Nothing seemed different about Toby Juhl at first glance when he stepped in the ring to face Roberto Coronado in the 165-pound Elite Male Novice division. Then you notice his yellowish, neon-green boxing shoes and what appears to be something taped to them.
Upon closer inspection, a face is revealed. It’s a photo of Frank Rodriguez nestled comfortably on the back heel of one of Juhl’s shoes.
Juhl, a 30-year-old Grand Island native, has been boxing since he was 16. Rodriguez had been a mentor and a coach to him for the longest time before he passed away. That inspired Juhl, who took some time away from boxing, to get back into the sport.
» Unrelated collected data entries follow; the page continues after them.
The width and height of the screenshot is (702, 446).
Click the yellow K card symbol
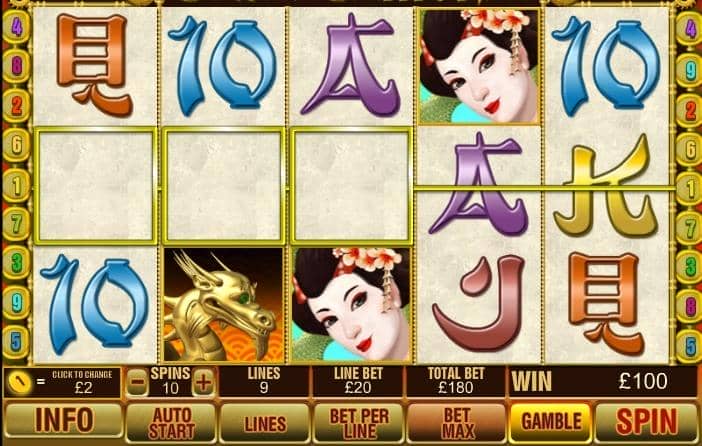606,185
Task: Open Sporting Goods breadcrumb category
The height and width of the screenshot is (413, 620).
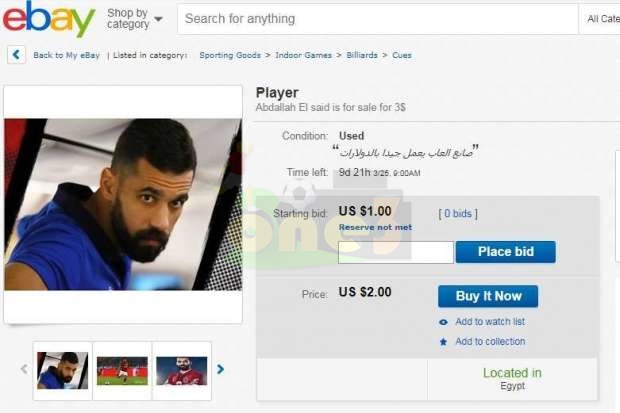Action: 230,55
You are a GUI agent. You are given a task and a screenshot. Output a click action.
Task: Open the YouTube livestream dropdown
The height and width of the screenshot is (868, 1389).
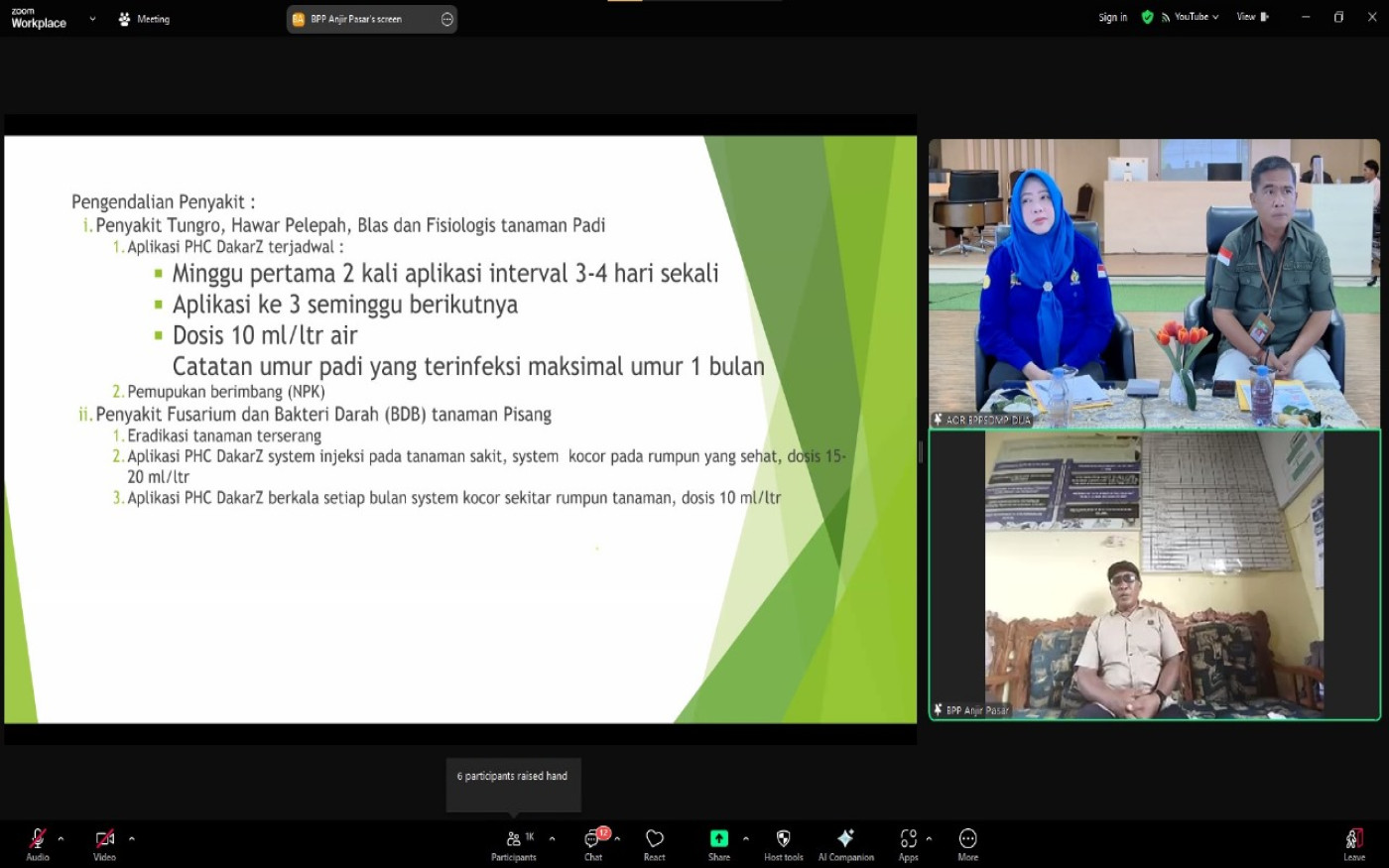pyautogui.click(x=1191, y=17)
“He’s with me all the time,” he said. “He goes in the ring with me.”
Juhl’s fight against Coronado at the first Buffalo Bill Brawl Amatuer Boxing Tournament on Saturday was his second fight in nearly six years. While he may have left the D&N Event Center with a win and advanced to a championship bout on Sunday, Juhl said his performance in the ring shows he still has a long way to go before he’s back in fighting shape.
“Both my offense and defense were really bad today,” he said. “My punches weren’t sharp. They were looping, they weren’t straight. As far as my performance, me grading it, it wasn’t to where I wanted to be. It felt sloppy.”
Juhl and Coronado traded blows throughout the fight, but a key moment that got Juhl the win was when he got two 8-counts on his opponent. That net him some points with the judges and ultimately helped get him the win.
Saturday’s competition also featured the first-ever boxing match for 12-year-old North Platte’s James Peters. He participated in the 101-pound Bantam Male Novice Championship division, where he faced off against Rocky Hernandez in a losing effort.
“(I think it went) pretty OK,” Peters said. “My opponent is just really good and got the best of me.”
Peters started training for the fight back in January after getting support from his friend and fellow North Platte boxer Crue Jarvis. Since then, he has been training as much as he can and maintaining the weight for his division.
Peters said his coaches told him to put more defense into the max and get more punches in.
“The important thing to improve is harder, faster punches and a better defense,” Peters said. “I just like getting out there and doing what I do.”
Eric Beruman plans on beginning his professional boxing career next month. COVID-19 prevented him from boxing for a couple of months, so he decided to travel to North Platte from Colorado to fight in the Buffalo Bill Brawl.
“This is the only place we could fight,” Beruman said. “Before I go pro, I could just come over here and get some work in.”
He matched up against Pablo Porraz in the 201-plus Elite Male Open. Both competitors were evenly matched in the first round, and the shift in momentum came in the second and third rounds.
Beruman said his coaches told him in between rounds to throw more punches, stay more active and go through the stomach. He said he started throwing more punches toward the stomach and noticed he was gaining the upper hand.
Even with the win, he said there are still areas of his boxing that he wants to improve on.
“I was trying to move along, he was doing the same,” Beruman said. “So I had to put a little more pressure into him.”